**Was zu tun ist**
• 1. Beantworte zum Forumstext über aufklappbare Panels:
(a) Mit welchem Toolkit will der Fragesteller das Panel erstellen?
(b) Aus welchem Programm stammt die Palette, die er als Vorbild nennt?
(c) Welches vom Betriebssystem vorgegebene Ding würde er gern nutzen?
• 2. Greif bitte den Forumstext über aufklappbare Panels dort auf, wo er endet, und schreib ihn weiter.

**Angezeigter Text**
# Aufklappbare Panels



## cmdrsamu (7. Dez 2010)

Hi,

ich möchte gern eine Art aufklappbares Panel mit Swing erstellen. Ich weiß allerdings nicht so recht, wie ich hier rangehe, weil ich keine Komponente auf den ersten Blick entdeckt habe die dies schnell und einfach lösen würde. 

Mein Ziel sollte in etwa so Aussehen, wie zB in Netbeans diese Palette:





Es wäre zB auch günstig das vom Betriebssystem vorgegebene Dinge wie dieses + - Kästchen genutzt werden könnten.

Hat da jemand eine Idee, wie man das recht einfach umsetzen könnte?


----------



## Guybrush Threepwood (7. Dez 2010)

**Gesammeltes Material**
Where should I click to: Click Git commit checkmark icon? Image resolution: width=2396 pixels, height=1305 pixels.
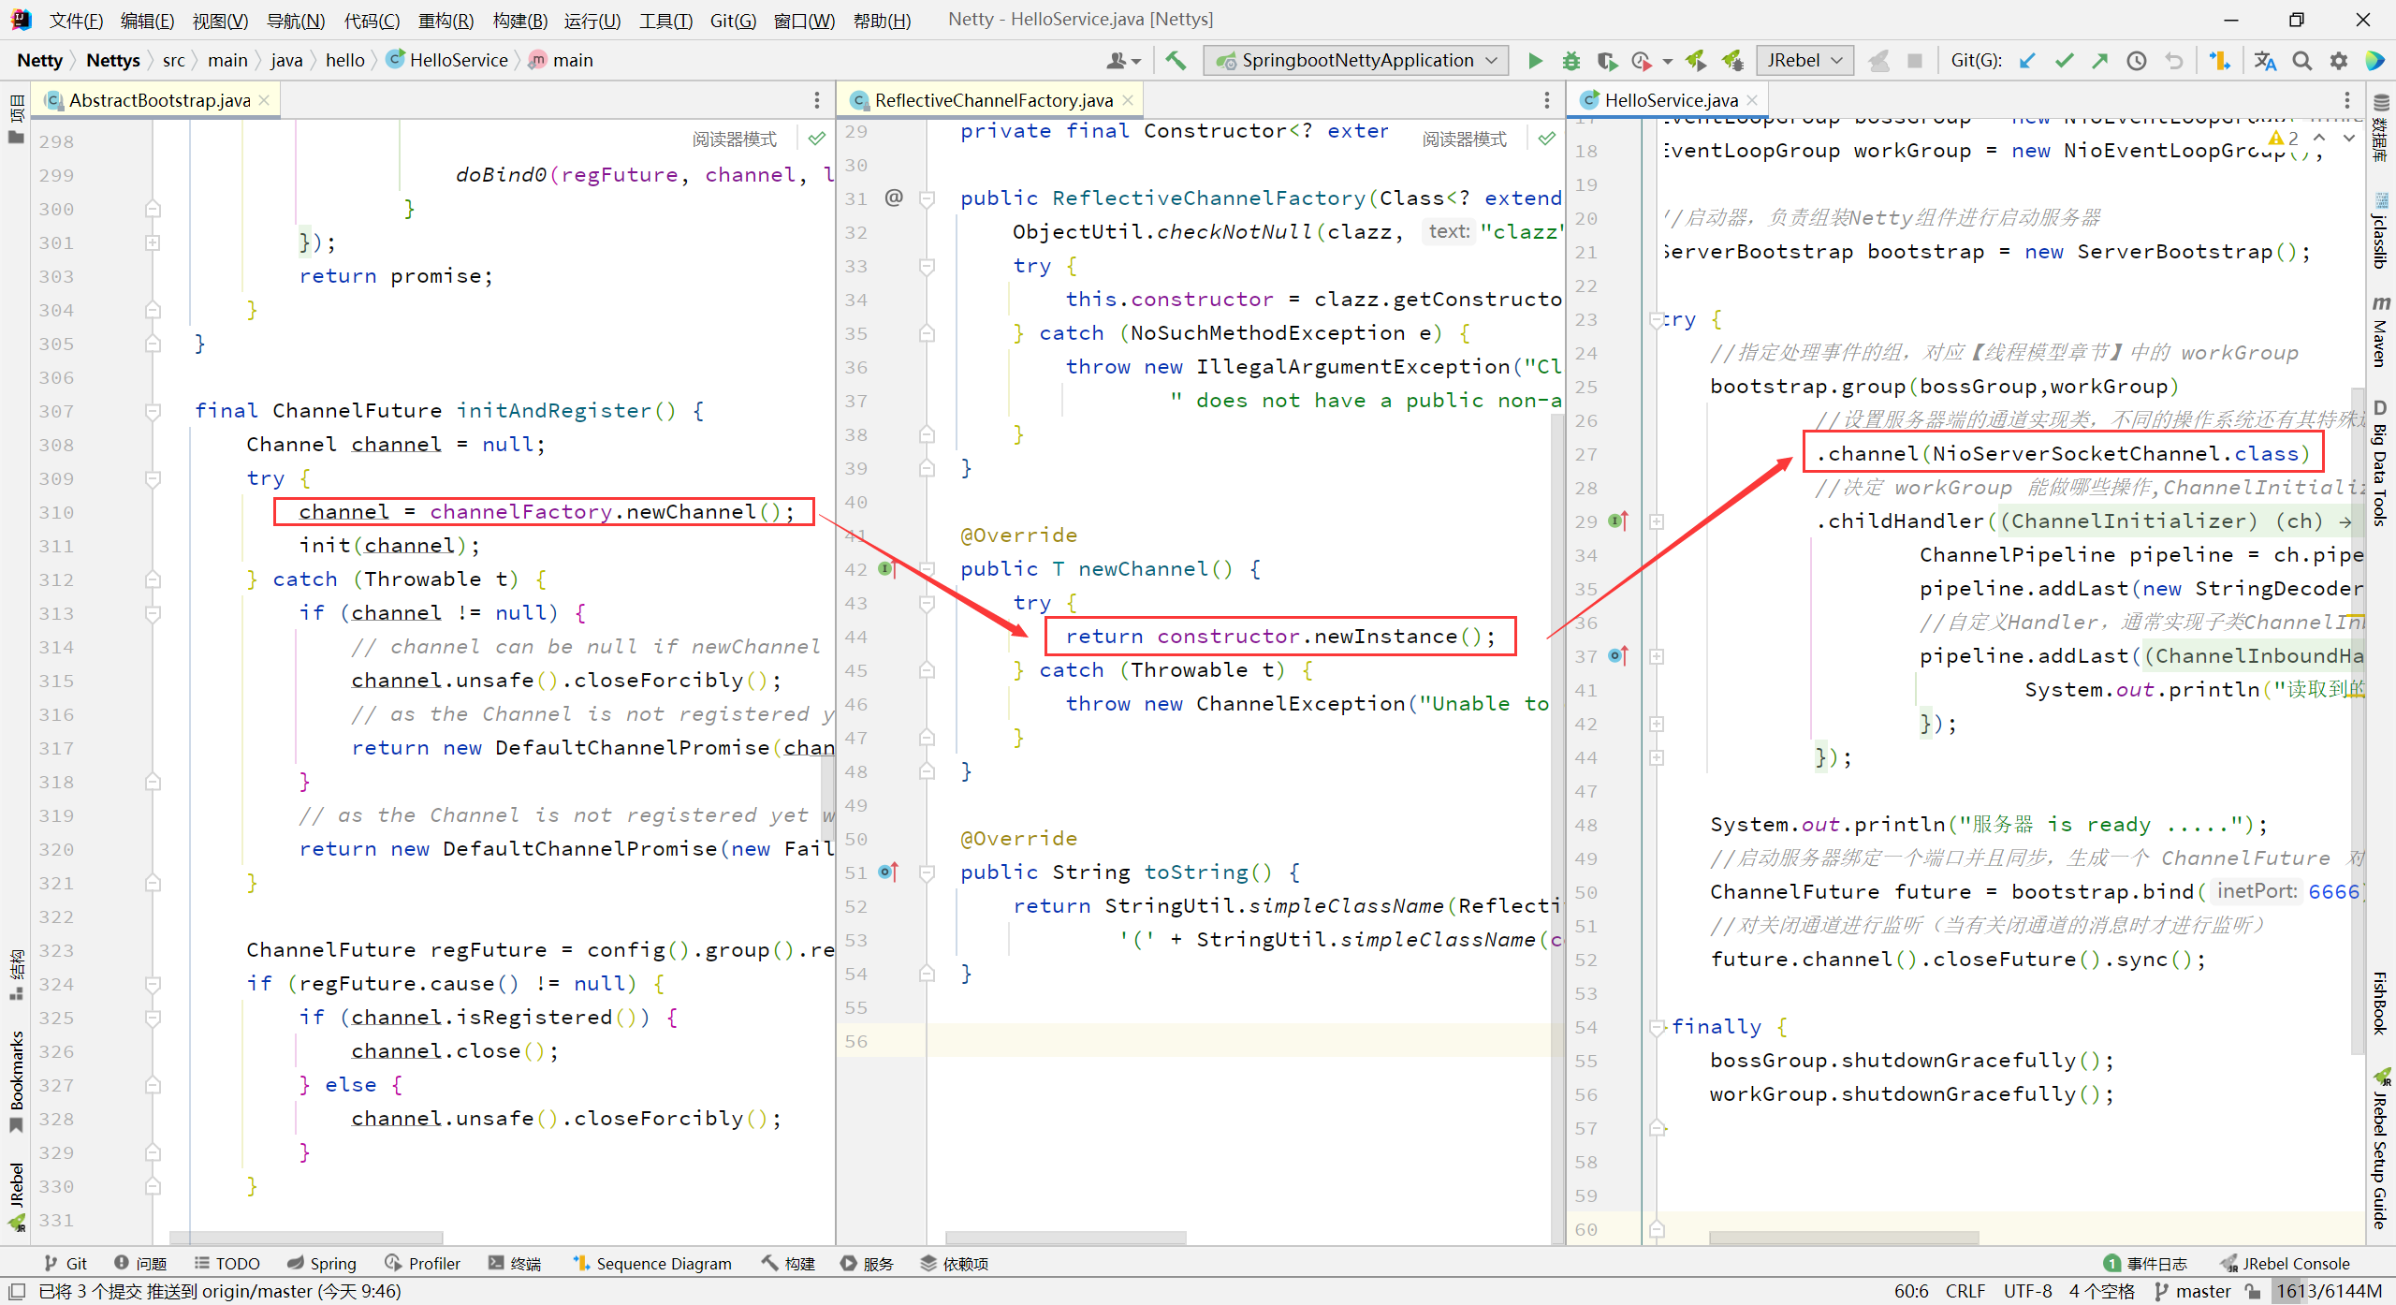(2064, 61)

**Lösungen pro Aufgabe**
• 1.
(a) Mit Swing.
(b) Aus Netbeans.
(c) Das + - Kästchen.

• 2.
Es gibt ziemlich viele Projekte, bei denen solche Sachen verfügbar sind, z. B. die TaskPane bei L2FProd.com - Common Components, oder auch bei https://swingx.dev.java.net/
Schon mal unter Additional Swing Components for Java | tutego gestöbert? Man muss ja nicht immer alles neu erfinden.


----------



## cmdrsamu (7. Dez 2010)

Genau das war auch meine Intention 

Vielen Dank für die Links, werde ich mir mal was schönes raussuchen.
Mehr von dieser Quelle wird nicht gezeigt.